It was the beginning of a revolution in Molecular biology in 1983 when Kary Mullis first introduced the concept of in-vitro amplification of DNA with a polymerase enzyme. Since then, several advances and derivations of this method has lead to numerous applications in molecular biology.
Real time PCR (qrt-PCR – Quantitative Real Time PCR) is one such PCR based method that actually incorporates amplification and simultaneous quantification of amplicons. During conventional PCR, the product is detected at it’s end but with qrt-PCR the product is detected during the progress of the reaction. The really useful application of PCR relies on quantification of m-RNA, in which qrt-PCR is coupled to reverse transcriprase PCR.

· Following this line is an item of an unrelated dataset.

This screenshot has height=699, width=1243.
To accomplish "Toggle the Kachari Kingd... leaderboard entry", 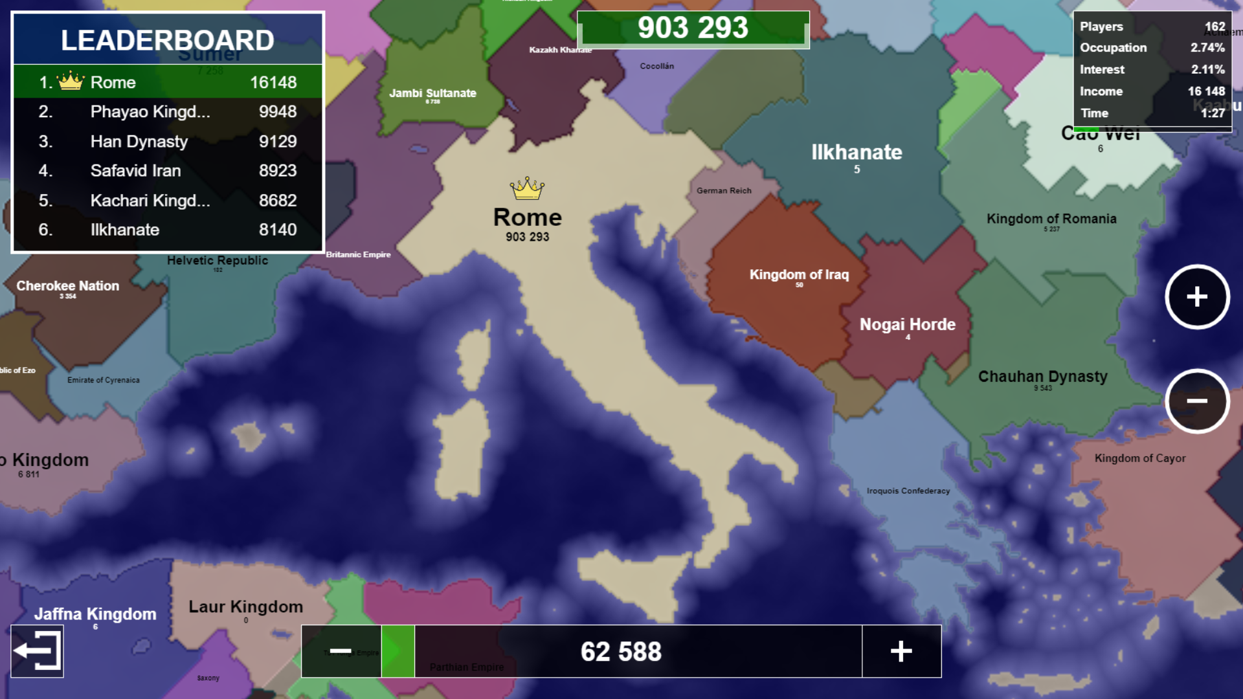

The principles behind quantification
Two commonly used methods are available for the quantification procedure as every other process is the same as standard PCR. One method relies on fluorescent dye molecules. A fluorescent dye which has the ability to bind double stranded DNA is added to the usual reaction setup. As the DNA amplifies with each PCR cycle, the dye bound double stranded DNA increases which in turn causes an increase in fluorescence. The fluorescence intensity is measured at each cycle and the DNA is thus quantified. The major drawback of this method is the interference of non-specific ds-DNA products such as primer dimers. As these products are also ds-DNA, the fluorescent dye could bind to them as well.
The other method relies on a fluorescent probe. During the setup of the reaction mixture, the fluorescent reporter probes are added. During the annealing step the primers and the probes anneal. As Taq polymerase amplifies target DNA, the exonuclease activity of the enzyme removes the fluorescent probes bound to the target DNA. This causes an increase in fluorescence and subsequently detected by the real time PCR machine. This method is very specific as the probes anneal only perfectly complementary DNA. Specific characteristics of the probe enables fluorescent detection. This fluorescent probe is designed so that there is a fluoroscent reporter at one end and a quencher at the other end of the probe. The close proximity of the reporter to the quencher prevents fluorescent detection. When the exonuclease activity degrades the probe, quencher and reporter are separated so that fluorescence is unquenched and detectable. Thus fluorescence increases with increasing probe degradation.
qrt-PCR has enormous molecular biological applications. Mainly utilized in research and molecular disease diagnosis. As mentioned above, qrt-PCR is used in gene expression analysis. Quantification of gene transcripts under several conditions and by changing several other factors is an important application. Many improved and sensitive disease diagnostic methods can be developed using qrt-PCR.